Lost in Tracking Translation: A Comprehensive Analysis of Visual SLAM in Human-Centered XR and IoT Ecosystems
Yasra Chandio, Khotso Selialia, Joseph DeGol, Luis Garcia, Fatima M. Anwar

TL;DR
This paper analyzes the limitations of current visual SLAM algorithms across diverse IoT and XR applications, revealing they are highly application-specific and proposing strategies for performance improvement.
Contribution
It provides a comprehensive evaluation of tracking algorithms across various scenarios, highlighting their limitations and suggesting methods for enhancing robustness and generalization.
Findings
No single tracking algorithm performs well across all applications.
Performance varies significantly with environmental and motion differences.

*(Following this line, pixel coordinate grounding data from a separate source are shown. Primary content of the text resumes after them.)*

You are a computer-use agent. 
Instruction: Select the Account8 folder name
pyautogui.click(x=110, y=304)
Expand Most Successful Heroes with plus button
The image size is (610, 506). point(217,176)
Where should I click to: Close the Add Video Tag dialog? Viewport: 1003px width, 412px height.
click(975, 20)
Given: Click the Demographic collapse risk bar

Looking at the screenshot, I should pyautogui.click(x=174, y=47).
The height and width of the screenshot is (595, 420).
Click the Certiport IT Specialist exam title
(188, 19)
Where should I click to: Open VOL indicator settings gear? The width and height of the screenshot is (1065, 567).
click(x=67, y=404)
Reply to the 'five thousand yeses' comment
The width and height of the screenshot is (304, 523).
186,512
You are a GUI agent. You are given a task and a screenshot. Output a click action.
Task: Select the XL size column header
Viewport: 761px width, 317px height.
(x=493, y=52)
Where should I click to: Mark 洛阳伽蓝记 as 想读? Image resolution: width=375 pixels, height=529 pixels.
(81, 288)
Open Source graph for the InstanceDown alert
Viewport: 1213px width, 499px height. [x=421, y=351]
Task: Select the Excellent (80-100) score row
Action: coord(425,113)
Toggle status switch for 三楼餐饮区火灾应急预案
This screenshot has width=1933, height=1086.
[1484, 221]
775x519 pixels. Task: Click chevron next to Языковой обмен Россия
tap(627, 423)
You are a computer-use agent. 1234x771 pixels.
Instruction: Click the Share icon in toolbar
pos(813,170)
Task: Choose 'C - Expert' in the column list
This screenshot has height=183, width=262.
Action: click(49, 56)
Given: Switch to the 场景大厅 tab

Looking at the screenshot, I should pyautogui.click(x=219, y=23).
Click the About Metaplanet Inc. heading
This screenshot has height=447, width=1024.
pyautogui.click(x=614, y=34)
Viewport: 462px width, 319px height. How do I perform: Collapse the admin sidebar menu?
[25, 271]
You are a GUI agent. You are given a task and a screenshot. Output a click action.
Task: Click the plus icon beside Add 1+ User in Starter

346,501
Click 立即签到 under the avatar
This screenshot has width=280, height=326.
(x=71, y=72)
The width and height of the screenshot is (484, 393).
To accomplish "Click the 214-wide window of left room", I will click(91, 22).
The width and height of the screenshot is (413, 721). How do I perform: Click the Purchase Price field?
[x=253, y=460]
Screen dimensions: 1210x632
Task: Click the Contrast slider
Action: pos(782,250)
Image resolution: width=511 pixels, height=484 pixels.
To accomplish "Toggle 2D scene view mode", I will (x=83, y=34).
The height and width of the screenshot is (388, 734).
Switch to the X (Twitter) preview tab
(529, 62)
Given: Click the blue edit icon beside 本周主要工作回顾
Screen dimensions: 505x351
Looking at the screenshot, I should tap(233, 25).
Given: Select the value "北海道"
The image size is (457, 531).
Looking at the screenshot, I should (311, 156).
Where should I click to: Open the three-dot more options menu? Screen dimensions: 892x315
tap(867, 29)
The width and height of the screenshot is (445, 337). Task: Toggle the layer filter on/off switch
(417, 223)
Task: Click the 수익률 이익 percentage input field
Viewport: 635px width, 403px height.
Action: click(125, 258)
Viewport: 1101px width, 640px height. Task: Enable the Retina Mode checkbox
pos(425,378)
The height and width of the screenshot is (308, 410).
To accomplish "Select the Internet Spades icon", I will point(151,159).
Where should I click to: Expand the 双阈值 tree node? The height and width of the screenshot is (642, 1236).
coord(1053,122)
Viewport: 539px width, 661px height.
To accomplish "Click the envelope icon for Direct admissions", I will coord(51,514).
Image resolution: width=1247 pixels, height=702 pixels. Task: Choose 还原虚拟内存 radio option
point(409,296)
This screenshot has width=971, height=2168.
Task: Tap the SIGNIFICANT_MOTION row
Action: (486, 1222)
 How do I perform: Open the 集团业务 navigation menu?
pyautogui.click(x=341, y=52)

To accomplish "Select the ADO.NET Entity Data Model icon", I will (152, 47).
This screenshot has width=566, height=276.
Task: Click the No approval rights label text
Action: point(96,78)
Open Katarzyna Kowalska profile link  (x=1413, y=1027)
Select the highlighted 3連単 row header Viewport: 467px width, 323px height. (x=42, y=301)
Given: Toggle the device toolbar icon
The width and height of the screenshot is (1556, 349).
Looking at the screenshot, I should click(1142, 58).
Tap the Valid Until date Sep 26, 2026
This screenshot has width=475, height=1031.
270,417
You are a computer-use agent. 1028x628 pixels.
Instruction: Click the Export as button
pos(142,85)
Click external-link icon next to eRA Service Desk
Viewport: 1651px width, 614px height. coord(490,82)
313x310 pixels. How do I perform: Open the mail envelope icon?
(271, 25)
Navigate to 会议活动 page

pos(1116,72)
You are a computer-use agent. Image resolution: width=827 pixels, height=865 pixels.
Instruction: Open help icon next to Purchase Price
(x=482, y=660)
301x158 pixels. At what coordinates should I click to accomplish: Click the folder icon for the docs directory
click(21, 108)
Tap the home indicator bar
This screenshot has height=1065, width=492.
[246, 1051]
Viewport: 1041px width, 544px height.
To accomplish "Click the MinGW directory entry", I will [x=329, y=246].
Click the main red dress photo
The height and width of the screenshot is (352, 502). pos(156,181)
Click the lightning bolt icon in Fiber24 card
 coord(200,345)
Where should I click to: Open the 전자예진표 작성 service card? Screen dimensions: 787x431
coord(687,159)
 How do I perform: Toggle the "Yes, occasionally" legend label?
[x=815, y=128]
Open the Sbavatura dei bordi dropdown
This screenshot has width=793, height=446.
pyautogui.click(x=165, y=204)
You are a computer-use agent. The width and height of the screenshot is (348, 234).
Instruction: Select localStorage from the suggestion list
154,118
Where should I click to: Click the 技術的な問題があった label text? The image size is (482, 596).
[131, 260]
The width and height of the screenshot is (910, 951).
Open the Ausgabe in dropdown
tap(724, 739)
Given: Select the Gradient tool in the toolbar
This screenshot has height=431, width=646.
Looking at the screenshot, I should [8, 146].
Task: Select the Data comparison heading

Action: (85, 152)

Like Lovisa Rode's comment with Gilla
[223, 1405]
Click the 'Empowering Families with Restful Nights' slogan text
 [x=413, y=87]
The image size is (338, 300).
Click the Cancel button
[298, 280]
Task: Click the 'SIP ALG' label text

Proposed approaches include data characterization and leveraging intermediate information.
Abstract
Advancements in tracking algorithms have empowered nascent applications across various domains, from steering autonomous vehicles to guiding robots to enhancing augmented reality experiences for users. However, these algorithms are application-specific and do not work across applications with different types of motion; even a tracking algorithm designed for a given application does not work in scenarios deviating from highly standard conditions. For example, a tracking algorithm designed for robot navigation inside a building will not work for tracking the same robot in an outdoor environment. To demonstrate this problem, we evaluate the performance of the state-of-the-art tracking methods across various applications and scenarios. To inform our analysis, we first categorize algorithmic, environmental, and locomotion-related challenges faced by tracking algorithms. We quantitatively…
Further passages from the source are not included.